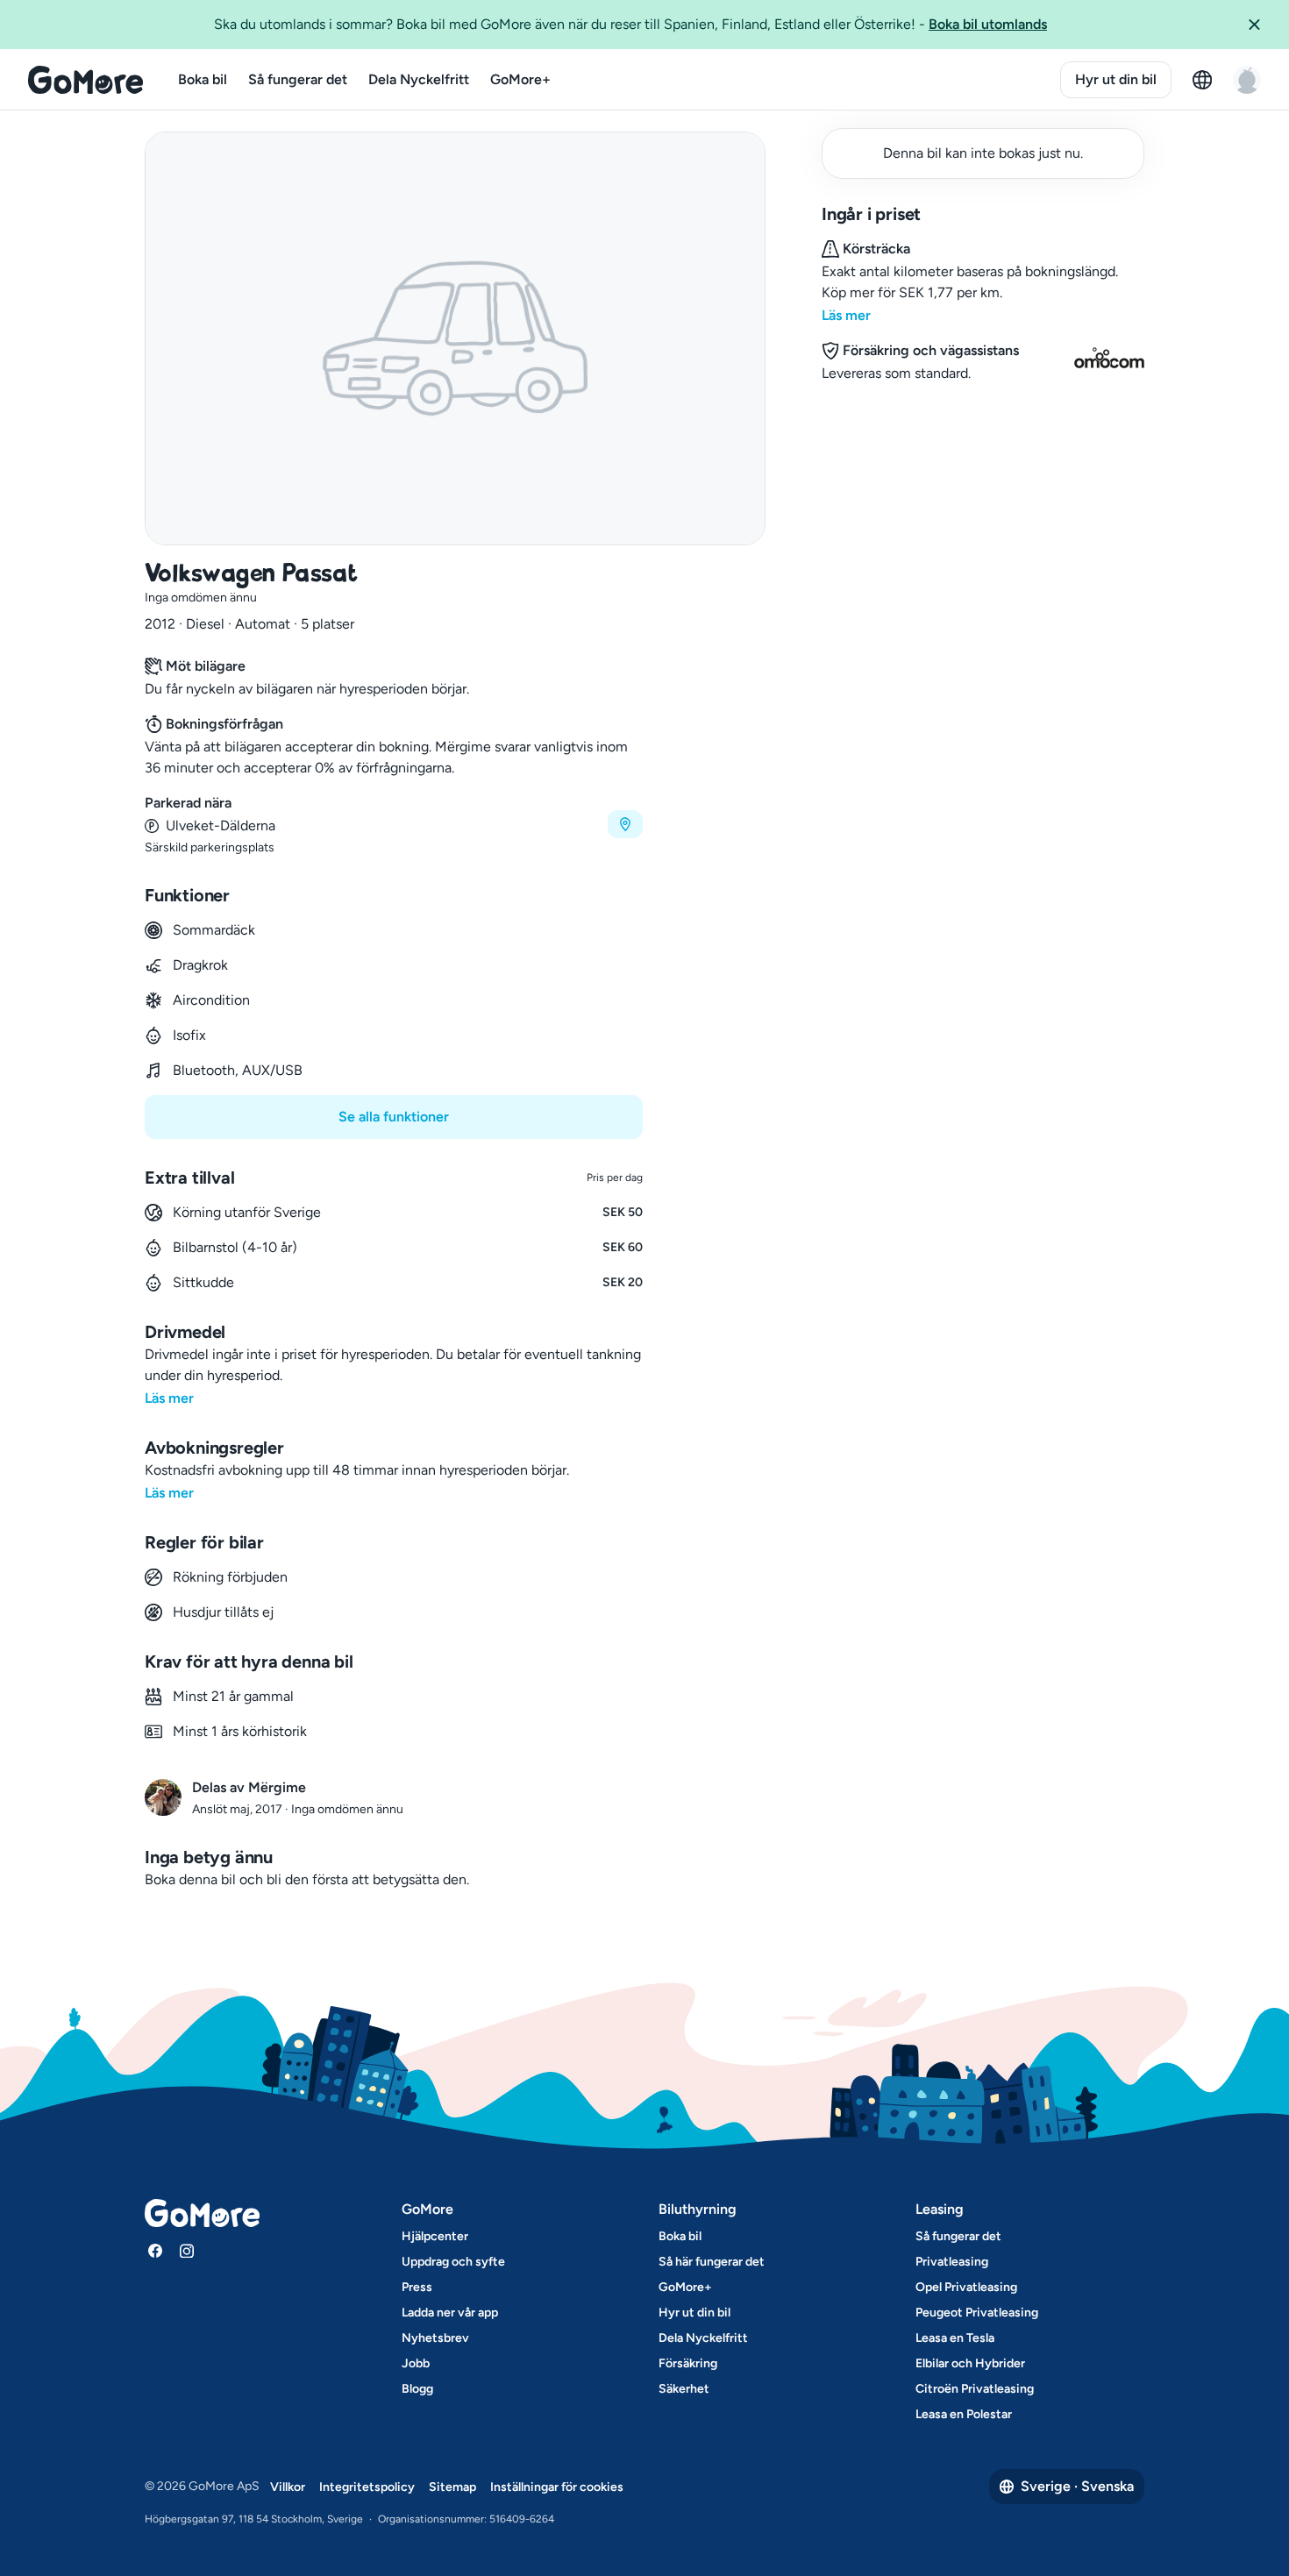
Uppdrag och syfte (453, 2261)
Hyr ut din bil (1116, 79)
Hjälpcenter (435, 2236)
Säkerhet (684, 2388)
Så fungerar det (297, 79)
____
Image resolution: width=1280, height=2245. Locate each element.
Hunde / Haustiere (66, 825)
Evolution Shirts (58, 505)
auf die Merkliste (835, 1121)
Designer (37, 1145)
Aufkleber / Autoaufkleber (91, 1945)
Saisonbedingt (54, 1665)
____
TASK ITEM:
Everything above from the line containing "Evolution Shirts (58, 505)" through the line containing "Saisonbedingt (54, 1665)" must be copied exactly. Nothing outside that range belongs in the answer.

TASK OUTPUT:
Evolution Shirts (58, 505)
auf die Merkliste (835, 1121)
Designer (37, 1145)
Aufkleber / Autoaufkleber (91, 1945)
Saisonbedingt (54, 1665)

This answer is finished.